First off, it appears that the zypper problem is solved. Zypper shares some similer command line bits with yum. This helped with a faster learning curve. Zypper also supports a feature I wish were in yum, but I use grep for.
zypper search gcc
yum list | grep gcc
are the same in function. Zypper is also much faster than yum. Interpreted languages don’t work so well with large data sets, such as many installation packages, and dense dependency trees they have to construct and traverse.
Also, our configuration file almost completely works with minor modifications. I’ll have to fix the package naming differences, but thats about it.
What doesn’t work?
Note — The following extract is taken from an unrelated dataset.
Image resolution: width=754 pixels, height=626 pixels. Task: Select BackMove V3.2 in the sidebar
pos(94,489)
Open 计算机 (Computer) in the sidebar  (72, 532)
Funny you should ask.
The compilers. Intel compilers that the customer has installed are incompatible with OpenSuSE 11.1. Looking on intel’s forum support, they provide instructions for a work around … that doesn’t work.
The queuing system. SGE, or at least as it is installed right now, doesn’t work on OpenSuSE 11.1 . I have to look into this.
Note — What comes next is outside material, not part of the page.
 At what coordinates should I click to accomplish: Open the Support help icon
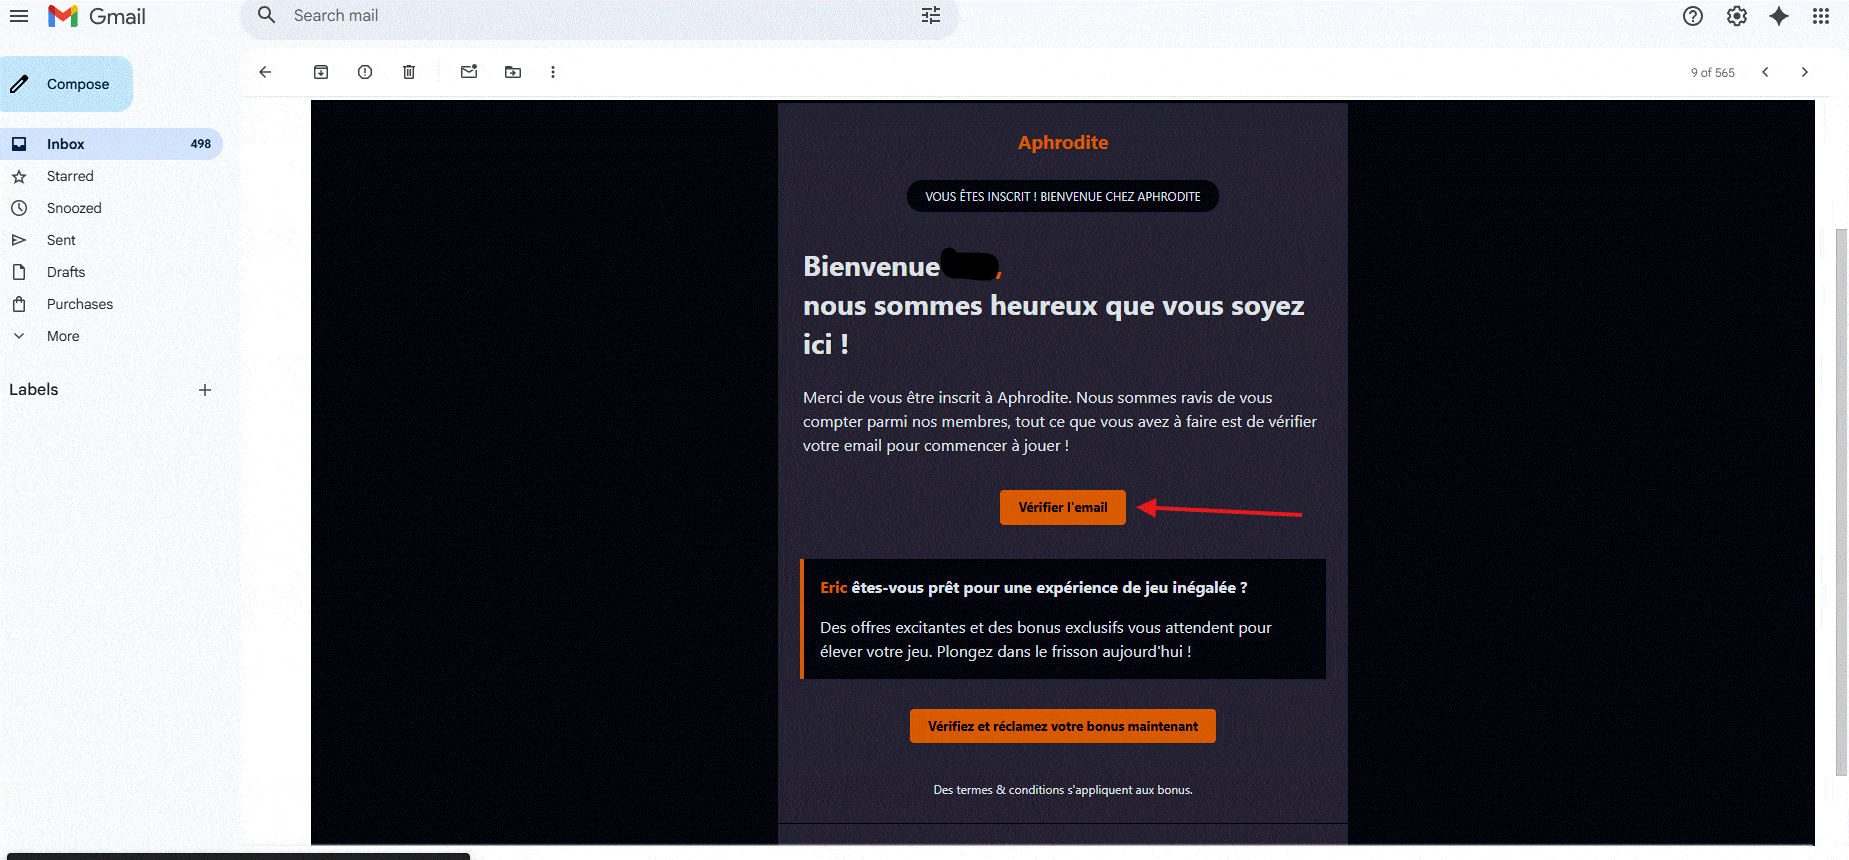click(x=1693, y=16)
So the options for a fully operational OFED 1.4.2 stack are this OpenSuSE 11.1 but without the needed compilers or queueing system, OpenSuSE 10.3 which is nearing EOL, some other Linux.
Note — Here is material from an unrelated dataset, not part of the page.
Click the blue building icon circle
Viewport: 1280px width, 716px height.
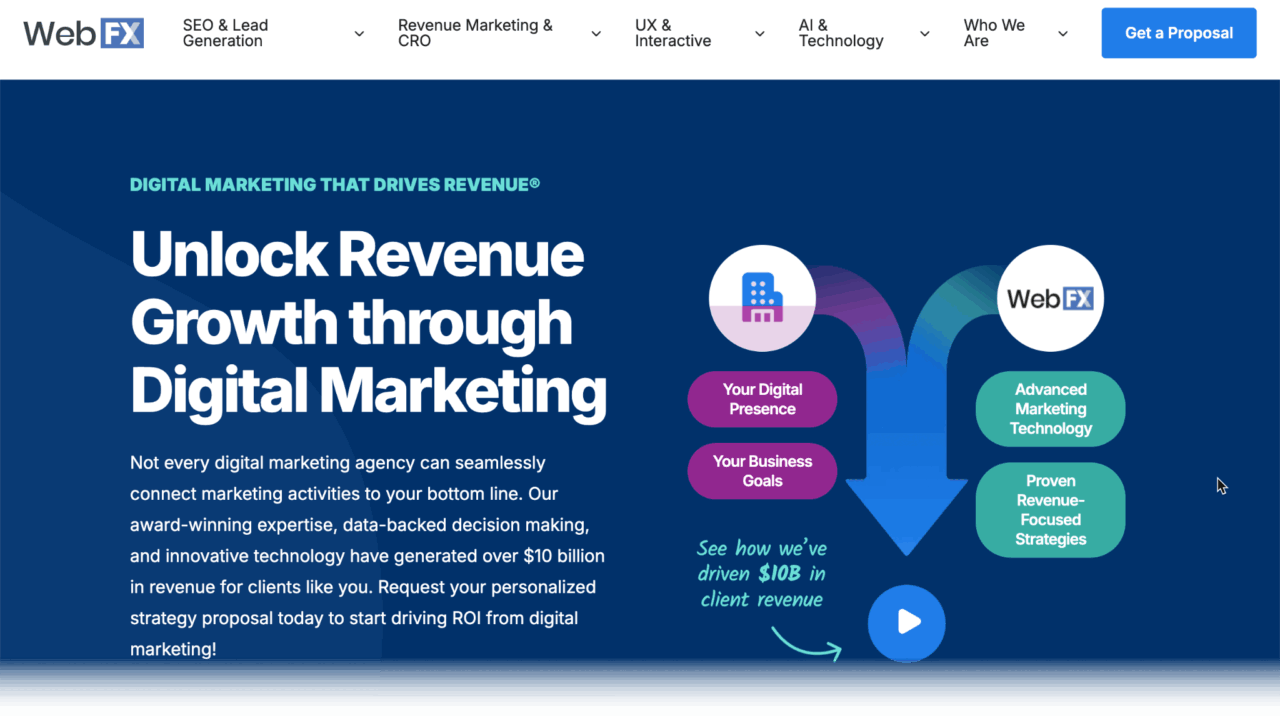(762, 298)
I am thinking about this. Might just give in and go Centos 5.3, load OFED 1.4.2, update the kernel (most distro kernels are not appropriate for HPC). This could conceivably solve the problem. And the Intel compilers will work, as will the queuing system.
The end user shouldn’t care which OS is on their cluster as long as it works. The only real upgrade challenge will be the head node. The other nodes can be redone remotely without a problem.
Not pretty no matter how it is spun.